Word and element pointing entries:
- - -

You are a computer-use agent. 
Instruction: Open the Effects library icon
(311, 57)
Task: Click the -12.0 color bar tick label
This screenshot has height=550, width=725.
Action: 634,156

- - -

◆ TASK OBJECTIVE ◆
Arrange all the data above as a two-column CSV with the columns "entry" and "answer". Give one row for each entry, put each field in quotes, and replace line breaks with spaces.

◆ RESPONSE FOR THIS EXERCISE ◆
entry,answer
"You are a computer-use agent. Instruction: Open the Effects library icon","(311, 57)"
"Task: Click the -12.0 color bar tick label This screenshot has height=550, width=725.","Action: 634,156"